UPDATED 12:19 EST / APRIL 28 2011

Cisco Softens the Cut-Back Blow with Early Retirement Options

Cisco Systems is offering early retirement to U.S. and Canadian employees as a part of its “Refocus process“. The largest computer-networking equipment manufacturer is doing this as a part of its strategy issued by John Chambers, Chief Executive Officer of Cisco. The information was given in an e-mailed statement by the company stating “our ongoing commitment to responsible business management”.

But this is not the only thing that investors and industry analysts foresee for Cisco.  Some recent shuffles done in the company include closing down of Flip video-camera business as well as cutting 550 jobs.  Moreover, Tal Liani, an analyst at Bank of America Merrill Lynch, said that investors expect Cisco to sell more of its consumer businesses, consolidate operations as well as make changes in management structure too.  The company decided to take out Flip from its portfolio after a memo was released by John Chambers, a few weeks back. Cisco had purchased Flip last 2009 for about $600 million.  Additionally, it also retrenched some 550 employees as well costing the company $300 million for lay off charges.

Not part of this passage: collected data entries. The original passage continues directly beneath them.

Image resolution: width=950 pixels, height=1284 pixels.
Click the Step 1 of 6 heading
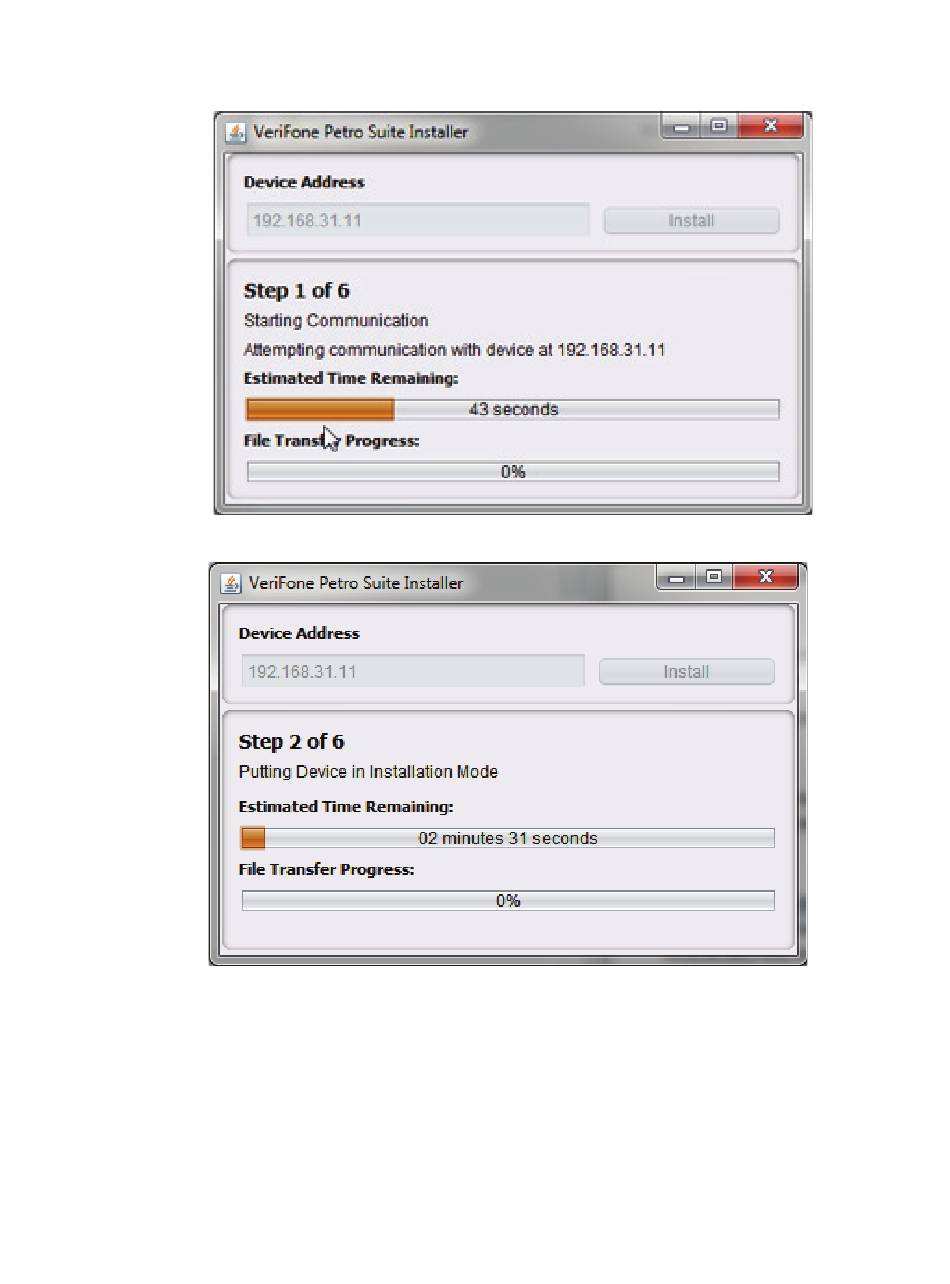297,291
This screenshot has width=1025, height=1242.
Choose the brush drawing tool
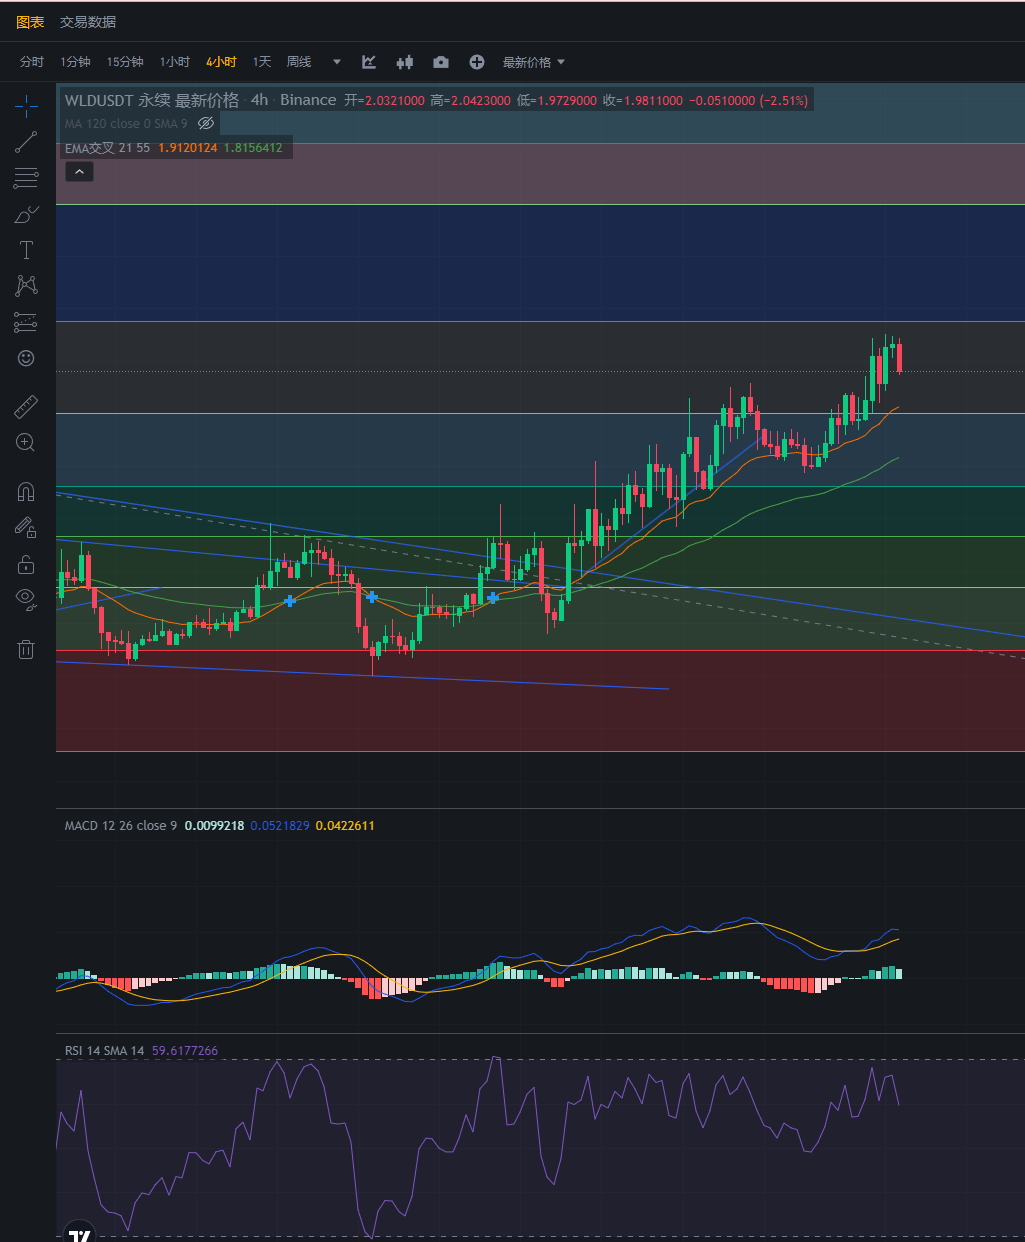pos(26,214)
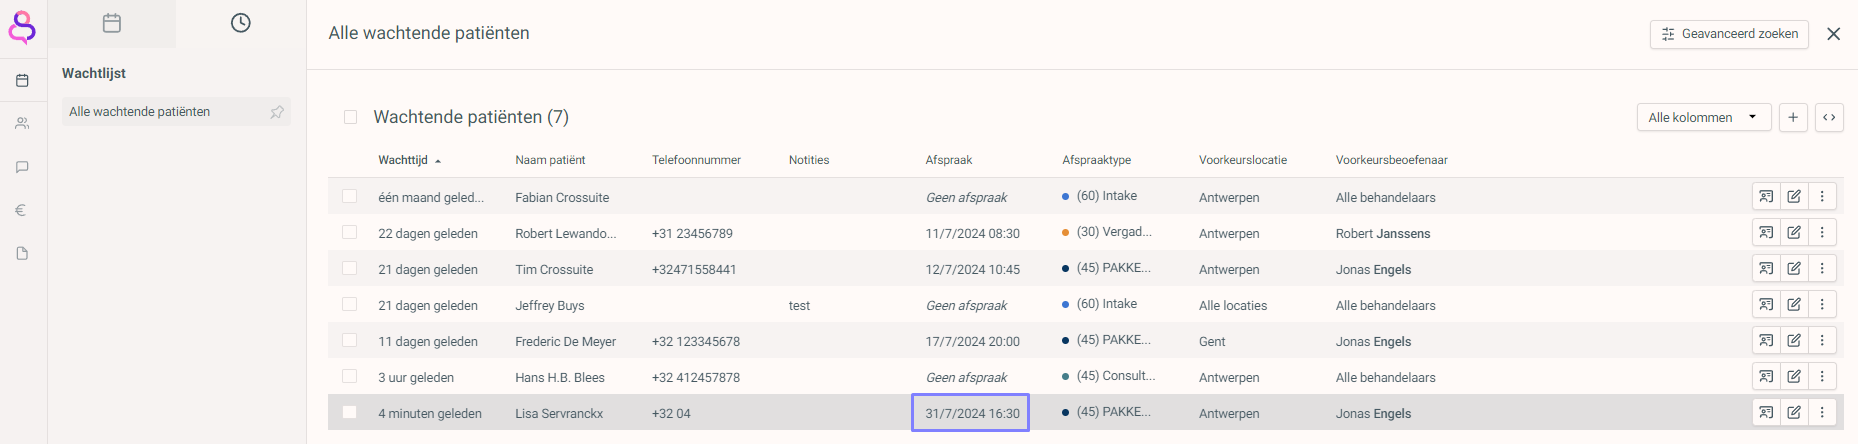
Task: Check the box for Tim Crossuite
Action: point(350,268)
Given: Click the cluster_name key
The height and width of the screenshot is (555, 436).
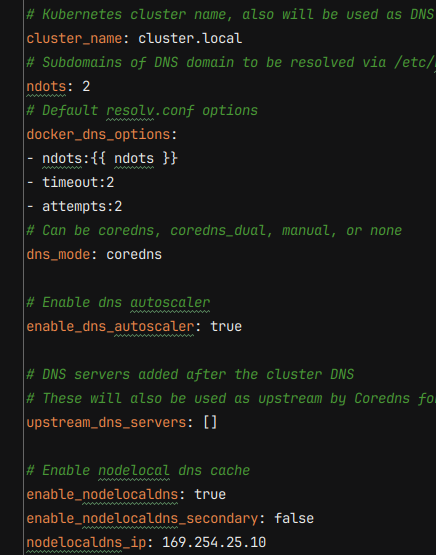Looking at the screenshot, I should point(74,39).
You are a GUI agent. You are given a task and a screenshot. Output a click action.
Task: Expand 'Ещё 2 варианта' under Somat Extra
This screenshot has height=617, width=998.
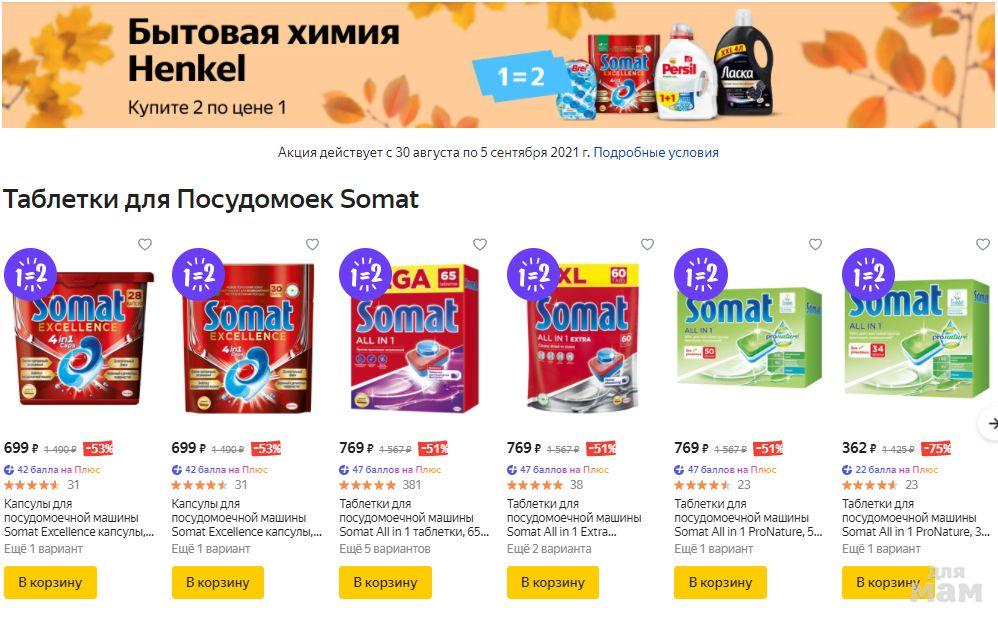[x=549, y=548]
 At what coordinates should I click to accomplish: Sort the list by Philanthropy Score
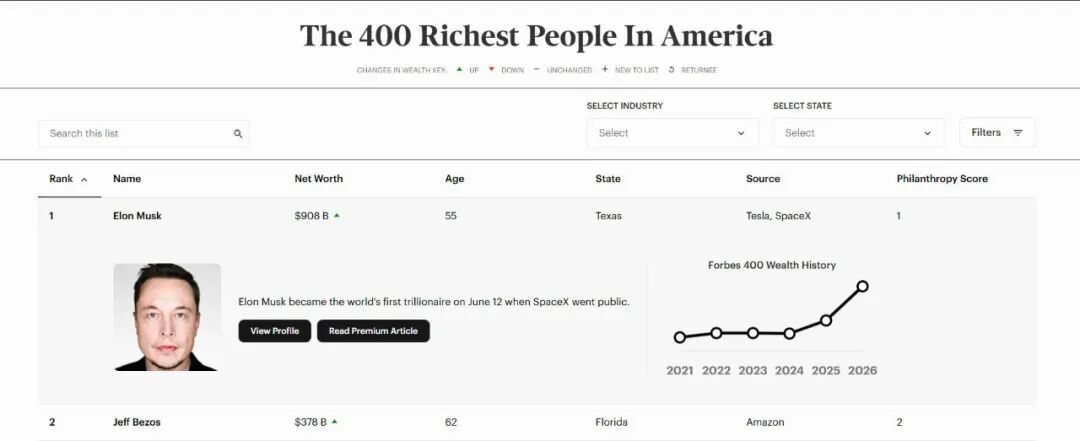[942, 178]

Early this month, the company also lost two executives as a part of its restructuring plan. It lost Nawaf Bitar, who worked as vice president of engineering and operations for the security technology business unit for the past 4 years, and Debra Chrapaty, Senior Vice President and General Manager of the Collaboration Software Group. But this is not over yet, as industry analysts including Tom Foremski, a SiliconANGLE contributor considers it absolutely unethical. Here is what he has to say in his ZDNet article,

“To flagrantly destroy so many jobs in a viable business is a cynical act of economic sabotage — especially as the US looks to the tech sector for a much needed economic boost. I would expect a captain of industry, as Mr Chambers clearly is, to show a more compassionate leadership.”

After receiving mixed opinions and mostly bad reviews, the company tries to move on with some core product updates. They have to, or Juniper Networks, their fiercest nemesis would swallow them alive. Just today, Cisco launched the nextgen Linksys E4200 wireless router.

But Cisco isn’t the only company undergoing executive level changes and making cut backs.  Panasonic is also in the race, as just today it announced that it will cut thousands of jobs as it adapts its business to a changing global environment and absorbs recent acquisitions.  The company is expected to cut 17,000 jobs over the next two years from its work force of 367,000, which is already down from the 385,000 people it employed at the end of March 2010.

“The job cuts are really about eliminating duplication, said Yoshiharu Izumi, an analyst in Tokyo for J.P. Morgan Securities. “For example, Panasonic and Sanyo both produce washing machines. They want to consolidate that. They bought Sanyo for its batteries and solar-cells businesses, they don’t need some of the other parts.”